676. AAV-Rep 78 Mediated Rescue and Integration of a 27kb Transgene Cassette

Abstract

Random integration of viral gene therapy vectors and subsequent activation or disruption of cellular genes poses safety risks. Major efforts in the field are aimed toward targeting vector integration to specific sites in the host genome. AAV Rep78 is able to target AAV integration vectors to a specific site on human chromosome 19 called AAVS1. We studied whether this ability can be harnessed to achieve site-specific integration of a 27 kb transgene cassette into a model cell line for hematopoietic cells (Mo7e). To deliver Rep78 and the transgene to MO7e cells we used helper-dependent adenovirus vectors containing Ad serotype 35 fibers (HD-Ad). An HD-Ad containing the rep78 gene conferred efficient Rep 78 expression in target cells. Upon co-infection of HD-Ad-rep78 with an HD-Ad vector containing a 27k |[beta]|-globin-LCR-GFP transgene cassette flanked by AAV ITRs (HD-Ad.AAV-LCR), efficient Rep78-mediated rescue/excision of the transgene cassette was observed in 293 cells but not in MO7e cells. We found that rescue in 293 cells was enhanced due to expression of viral proteins, specifically proteins encoded by Ad5 E2a and E4orf6. Although no rescue of the LCR-GFP cassette was detectable in MO7e cells, co-infection of HD-Ad.rep78 increased the overall stable transduction frequency of HD.Ad.AAV-LCR and mediated integration of the transgene cassette into AAV-S1. (40% of all analyzed vector junction were in AAVS1).
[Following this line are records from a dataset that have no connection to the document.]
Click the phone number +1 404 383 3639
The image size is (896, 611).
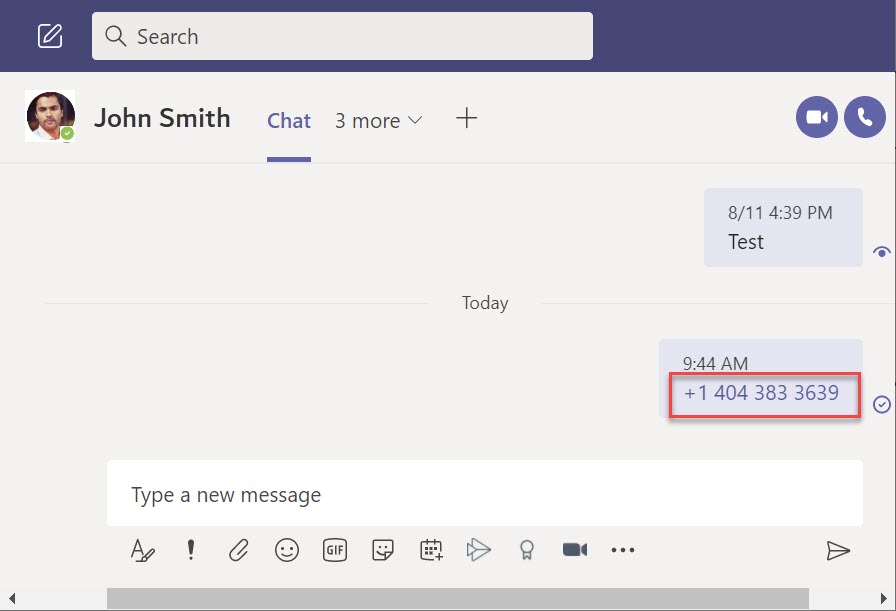click(761, 393)
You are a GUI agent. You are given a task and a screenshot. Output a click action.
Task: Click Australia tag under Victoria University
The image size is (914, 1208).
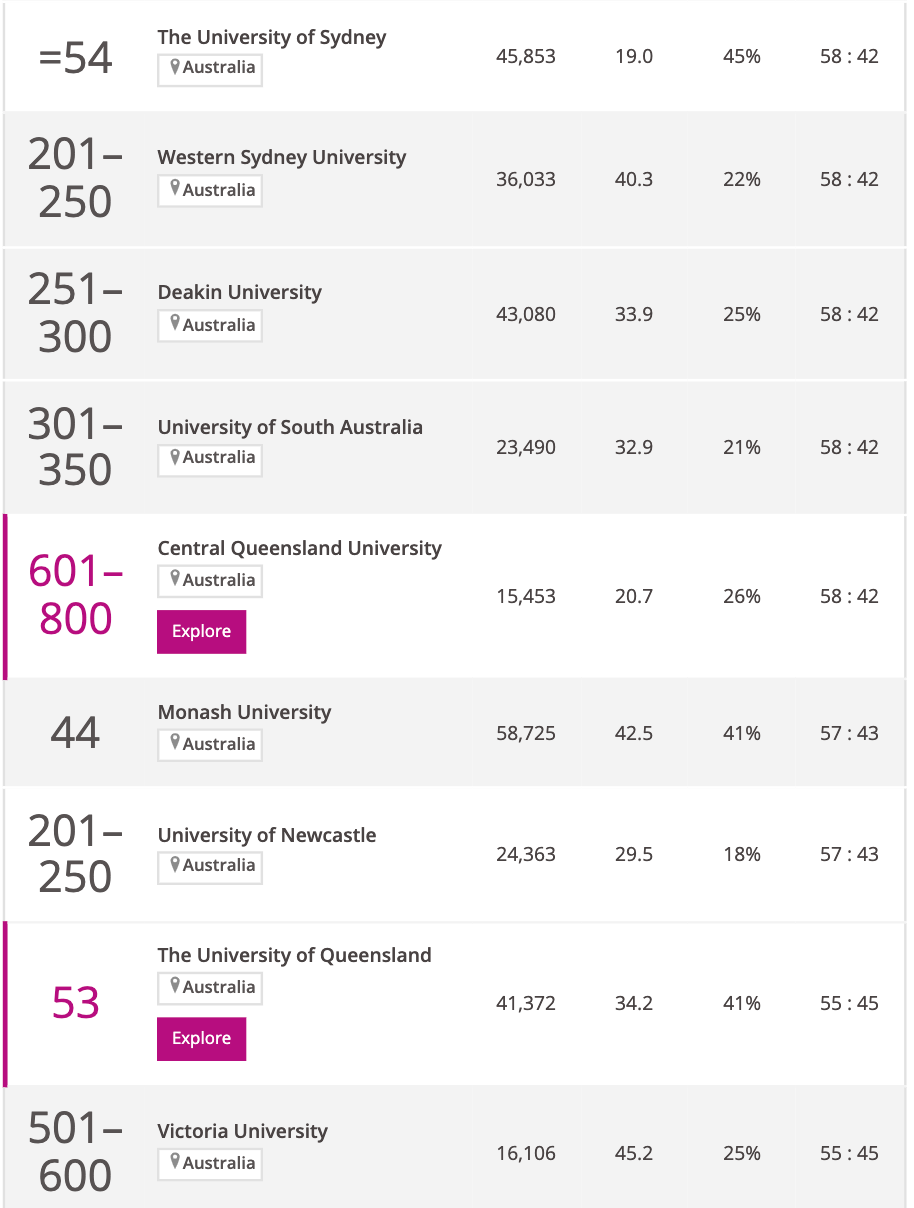point(210,1163)
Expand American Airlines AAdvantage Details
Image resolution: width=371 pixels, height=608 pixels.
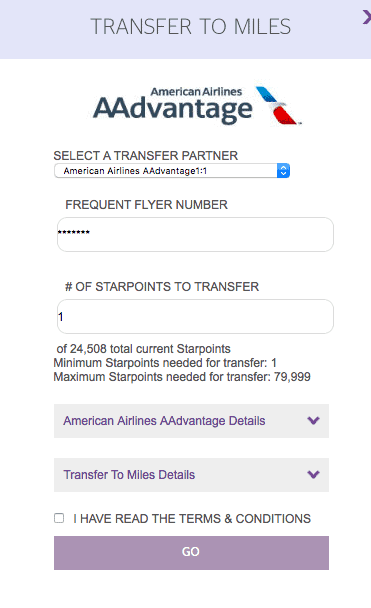[x=192, y=421]
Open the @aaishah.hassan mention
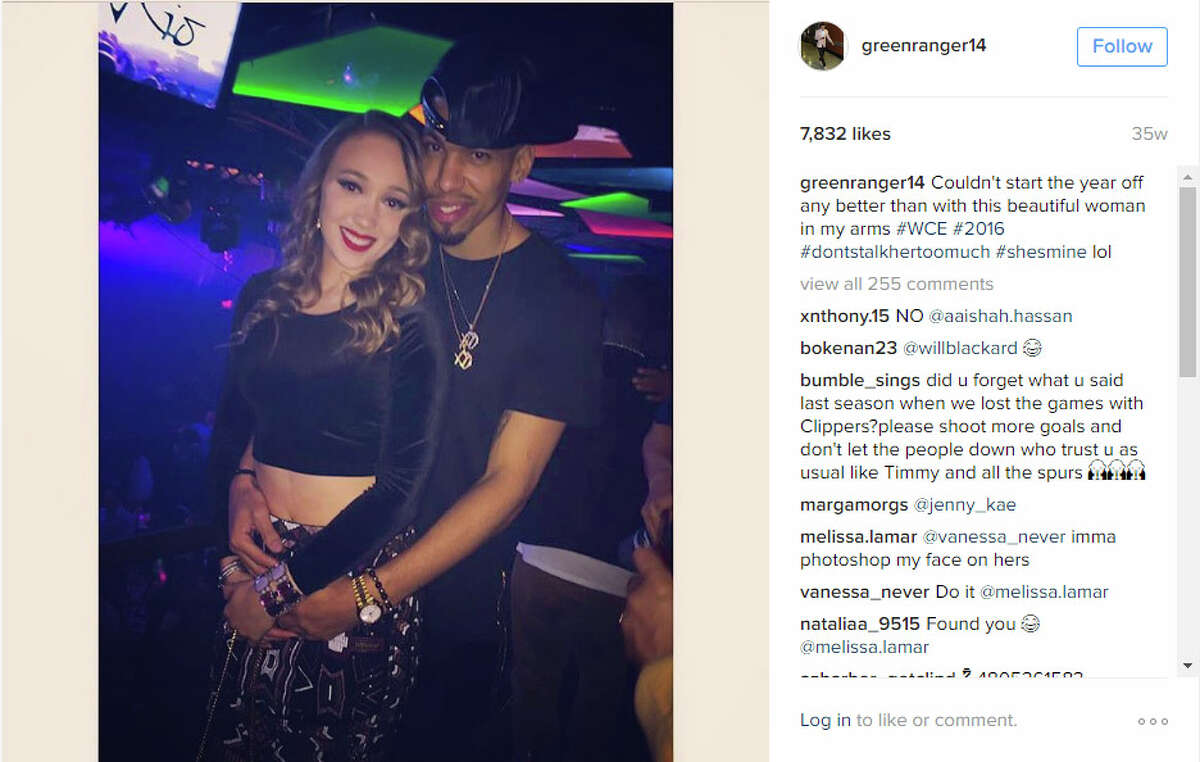 [1000, 316]
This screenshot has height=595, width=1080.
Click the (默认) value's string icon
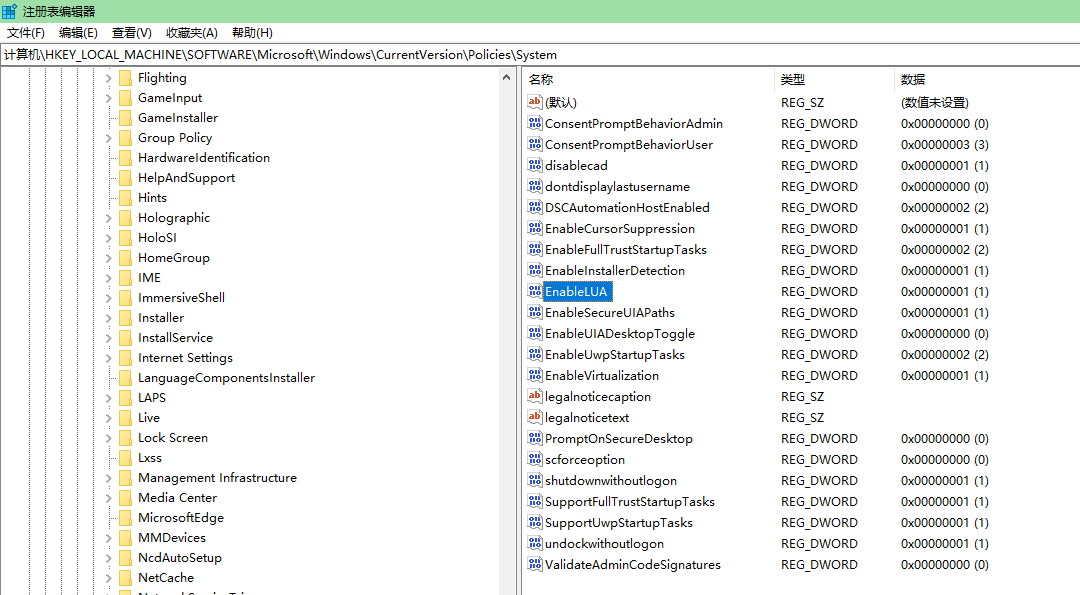(x=534, y=103)
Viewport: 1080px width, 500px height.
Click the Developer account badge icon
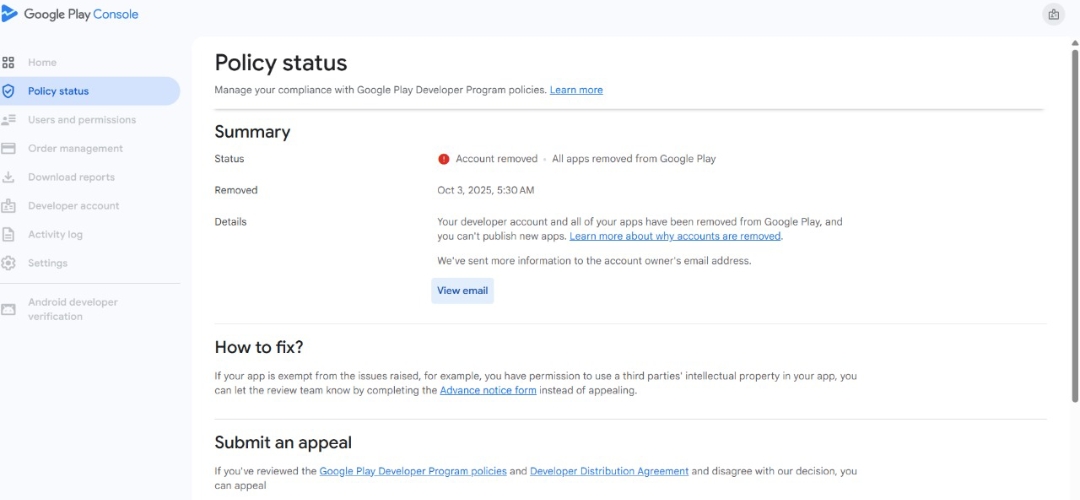coord(9,206)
Interestingly, analysis of integration junctions revealed that Ad integration occurred in 80% of sites via the Ad ITR and only in 20% of sites via the AAV ITR. No rearrangements within AAV-S1 or AAV-S1 specific transgene integration were observed when HD- Ad.AAV-LCR was infected onto MO7e cells without the Rep78-expressing HD Ad vector. Our data indicate that rescue of the AAV-ITR flanked transgene cassette is not necessary for integration into AAV-S1. We are currently evaluating whether rescue can enhance the frequency of site-specific integration. This study provides a basis for the construction of vectors that allow for preferential site-specific transgene integration in hematopoietic cells.